Yourtes mongoles (ger)
C’est ainsi que nous acceptons souvent le thé salé, accompagné, selon les ressources et la situation de la famille de différents aliments. Le fromage, malheureusement non salé, est mis à sécher pour l’hiver dès sa fabrication ; si l’on tombe bien, il est relativement frais, mais le plus souvent, il est sec, parfois même si dur qu’il en devient impossible à croquer (nous nous en rendons compte à nos dépens !), il faut alors le sucer. Dans la gamme des produits laitiers (de yack ou de vache), on trouve aussi l’ouroum, intermédiaire entre le beurre et la crème fraîche épaisse, appréciable surtout quand on peut le manger avec quelque chose ; les Mongols en consomment parfois sans rien, mais nous (qui n’avons pas à préparer de réserves lipidiques pour le rude hiver de la steppe) avons un peu de mal… L’airag, le lait de jument fermenté, nous est servi surtout dans la partie sud de notre périple ; nous redoutions un breuvage très difficile, en fait l’airag en quantité réduite se laisse boire, même s’il ne fait pas fureur au sein de notre petit groupe. Le tarag, lui, fait l’unanimité ! Nous raffolons tous de cette sorte de fromage frais type fromage blanc ou faisselle, dont l’envie nous pousse souvent à effectuer un détour vers des yourtes afin d’acheter le précieux yaourt que nous engloutissons en quantité impressionnante, au détriment parfois du bien-être de notre transit… Enfin, nous consommons aussi du lait de yack, tiède après la traite, ou chauffé dans lequel nous faisons cuire du riz, ajoutons un peu de sucre, et, les jours fastes, quelques raisins secs.
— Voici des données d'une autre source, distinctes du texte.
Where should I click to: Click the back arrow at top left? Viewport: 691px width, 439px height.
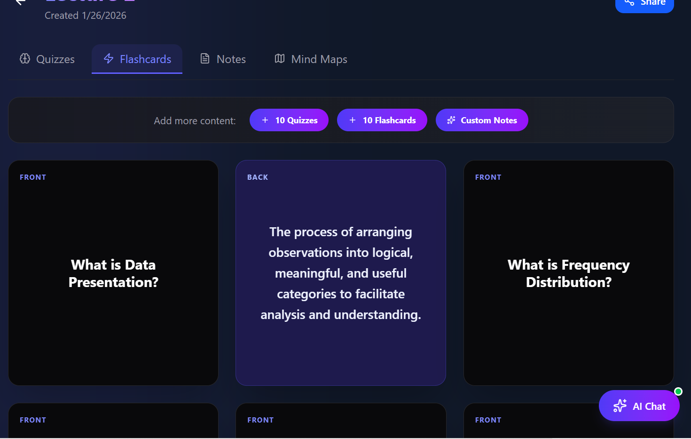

La farine est aussi un aliment de base : les borzok, sorte de tout petits pains cuits dans la graisse de mouton chauffée dans une grande marmite placée sur le poêle, sont très bons surtout lorsqu’ils sont frais. Par ailleurs, c’est souvent qu’en quelques minutes, par terre dans la yourte, nos hôtesses nous fabriqueront des pâtes pétries et découpées au couteau en forme de tagliatelles sur une planche de bois, puis cuites avec de la viande séchée dans un bouillon, constituant un plat complet bon et nourrissant. Bouz et ushuur, sortes de raviolis fourrés à la viande, les uns bouillis, les autres frits, raviront aussi de temps en temps nos papilles.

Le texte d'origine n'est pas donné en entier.